Sunday, 9 January 2022

Stockport: a sad History

 

Stockport Covered Market, built 1860 by Stockport Corporation

You would think an officially commissioned history of the Metropolitan Borough of Stockport to be a fairly dry affair. Nothing of the kind: this book (Stockport, A History, by Peter Arrowsmith, published 1997 by Stockport Metropolitan Borough Council) is compelling, describing in well-researched detail the stunning rise and equally stunning fall of one of Britain’s major industrial centres. First textiles, specifically silk, then cotton, then hats, all of which industries have now disappeared, apart from a few insignificant traces: a hat museum that never seems to open, and some sad-looking enormous mill buildings that loom over the city centre. The most visible image of Stockport is the viaduct  (1839-40) carrying the railway over the River Mersey, more than a mile long.

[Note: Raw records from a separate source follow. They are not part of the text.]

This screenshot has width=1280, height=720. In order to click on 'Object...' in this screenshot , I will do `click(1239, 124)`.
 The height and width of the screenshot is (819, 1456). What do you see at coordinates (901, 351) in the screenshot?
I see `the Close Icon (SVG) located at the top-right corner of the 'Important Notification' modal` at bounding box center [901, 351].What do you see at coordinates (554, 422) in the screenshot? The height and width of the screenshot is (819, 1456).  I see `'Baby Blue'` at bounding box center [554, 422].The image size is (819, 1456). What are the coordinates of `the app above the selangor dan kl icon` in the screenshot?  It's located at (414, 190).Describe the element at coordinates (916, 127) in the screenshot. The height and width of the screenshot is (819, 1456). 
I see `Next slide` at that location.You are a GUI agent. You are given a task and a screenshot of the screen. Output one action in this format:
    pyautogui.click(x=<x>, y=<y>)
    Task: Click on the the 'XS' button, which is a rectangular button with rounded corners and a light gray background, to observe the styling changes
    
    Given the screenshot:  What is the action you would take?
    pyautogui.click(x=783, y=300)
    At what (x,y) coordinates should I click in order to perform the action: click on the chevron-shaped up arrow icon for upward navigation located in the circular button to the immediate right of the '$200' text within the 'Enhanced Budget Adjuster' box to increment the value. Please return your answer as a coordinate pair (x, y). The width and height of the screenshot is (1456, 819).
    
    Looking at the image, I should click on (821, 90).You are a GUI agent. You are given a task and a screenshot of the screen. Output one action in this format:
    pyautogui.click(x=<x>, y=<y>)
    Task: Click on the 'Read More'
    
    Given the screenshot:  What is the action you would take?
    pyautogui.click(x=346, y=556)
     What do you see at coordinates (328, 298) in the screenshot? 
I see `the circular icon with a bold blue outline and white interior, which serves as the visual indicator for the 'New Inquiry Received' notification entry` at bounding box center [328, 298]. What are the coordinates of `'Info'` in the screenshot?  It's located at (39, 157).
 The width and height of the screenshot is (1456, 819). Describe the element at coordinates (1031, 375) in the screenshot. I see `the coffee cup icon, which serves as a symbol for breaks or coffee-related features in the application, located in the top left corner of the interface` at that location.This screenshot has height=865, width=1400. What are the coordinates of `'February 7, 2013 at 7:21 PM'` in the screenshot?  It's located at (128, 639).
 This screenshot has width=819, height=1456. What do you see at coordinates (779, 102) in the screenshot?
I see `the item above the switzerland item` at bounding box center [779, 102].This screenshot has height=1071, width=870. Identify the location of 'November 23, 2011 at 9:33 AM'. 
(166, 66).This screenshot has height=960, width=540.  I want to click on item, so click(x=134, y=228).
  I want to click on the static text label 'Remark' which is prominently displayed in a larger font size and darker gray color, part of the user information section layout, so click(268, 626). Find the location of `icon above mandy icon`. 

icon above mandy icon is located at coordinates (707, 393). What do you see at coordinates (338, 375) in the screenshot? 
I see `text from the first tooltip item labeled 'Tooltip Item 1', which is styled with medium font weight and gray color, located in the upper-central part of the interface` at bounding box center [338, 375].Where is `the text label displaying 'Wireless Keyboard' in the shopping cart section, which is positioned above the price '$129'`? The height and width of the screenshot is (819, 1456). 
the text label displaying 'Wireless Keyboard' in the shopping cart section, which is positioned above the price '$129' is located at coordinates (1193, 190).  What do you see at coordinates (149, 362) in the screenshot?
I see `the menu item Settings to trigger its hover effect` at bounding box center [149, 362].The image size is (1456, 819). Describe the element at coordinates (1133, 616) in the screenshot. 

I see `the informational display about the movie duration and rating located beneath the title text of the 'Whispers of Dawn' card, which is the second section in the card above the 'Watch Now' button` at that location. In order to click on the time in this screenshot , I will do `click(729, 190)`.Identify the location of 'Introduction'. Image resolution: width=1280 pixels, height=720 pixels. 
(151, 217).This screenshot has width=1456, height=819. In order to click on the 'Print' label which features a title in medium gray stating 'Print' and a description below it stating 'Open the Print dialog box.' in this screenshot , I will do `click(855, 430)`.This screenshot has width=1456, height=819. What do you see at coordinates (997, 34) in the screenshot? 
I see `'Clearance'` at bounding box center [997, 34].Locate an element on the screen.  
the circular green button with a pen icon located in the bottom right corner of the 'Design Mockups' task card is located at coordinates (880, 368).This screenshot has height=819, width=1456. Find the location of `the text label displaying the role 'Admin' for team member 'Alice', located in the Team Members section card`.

But for me the real tragedy that is exemplified by the history of Stockport is not unique to one town. It is the story of the growth and decline of local government during the last 200 years or so. Reading a historical work makes it clear what we might not even notice, locked as we are in the present day: how much has changed in the past 50 or so years. It sounds melodramatic, but there has been a fundamental shift in the relationship between individuals and capitalism. An entire infrastructure, which was slowly built up to act on behalf of the local residents, has been dismantled, in favour of financial exploitation; there is no other way to describe it.

Take the supply of water, for example. As Stockport grew, its need for water inevitably became greater. Peter Marsland, owner of Park Mills, sank an artesian well on his land and obtained the legal right to supply Stockport with water. His (private) water works dated from 1827. “Customers who wanted to bring water into their homes or business premises were expected to lay their own pipes from Marsland’s mains.” The Stockport Waterworks typically provided water for around two hours a day, “and even then the service was liable to be intermittent … in the 1840s many still depended on public pumps and water carriers. By the end of 1852 as many as 40,000 of the town’s 56,000 inhabitants were receiving the company’s supply.”

Various improvements took place in subsequent years, but “in 1867, dissatisfied with the quality, quantity and high price of the new company’s supply, [Stockport Corporation] applied to Parliament for powers to establish its own waterworks.” Eventually, they gained those powers, and in 1912, the Corporation built a new reservoir in the Kinder Valley. For the next hundred or so years, the residents of Stockport could take the supply of water for granted; then privatization took place. How a monopoly utility could be privatized has never been satisfactorily explained to me: the goals of a private corporation and a public utility are fundamentally at odds. As we all know, in the last 20 years, the water companies have invested inadequately in improvements to the water supply, while at the same time paying themselves enormous dividends.

To emphasise the change in attitude, just this week, the council in Warrington was reported to be at risk of losing a £52m investment – in an energy company, Together Energy:

Taxpayers in a northern England town are facing a financial hit of up to £52m should energy supplier Together Energy collapse, after the local Labour-controlled council bought a 50 per cent stake in the troubled company. (FT, 7 Jan 2022)

The article continues to explain that Warrington only made this investment “to offset cuts in their grants by central government during the austerity years” – in other words, not by choice. The idea of local government acting in the interests of local people disappeared years ago. Andy Carter, Tory MP for Warrington, commented: “The story about how Warrington council’s investment in Together Energy is one of the best examples of what councils should not be doing.”

The Stockport story is not just about water, not just about utilities (the Corporation at one time owned electricity and gas production facilities), not just about public parks, libraries, museums and swimming pools, but reveals a whole mindset that we have lost. Stockport Covered Market (shown above), and the area around it, was built by Stockport Corporation. It could never have been built today. And nobody would contemplate publishing Stockport: A History today. That's very sad.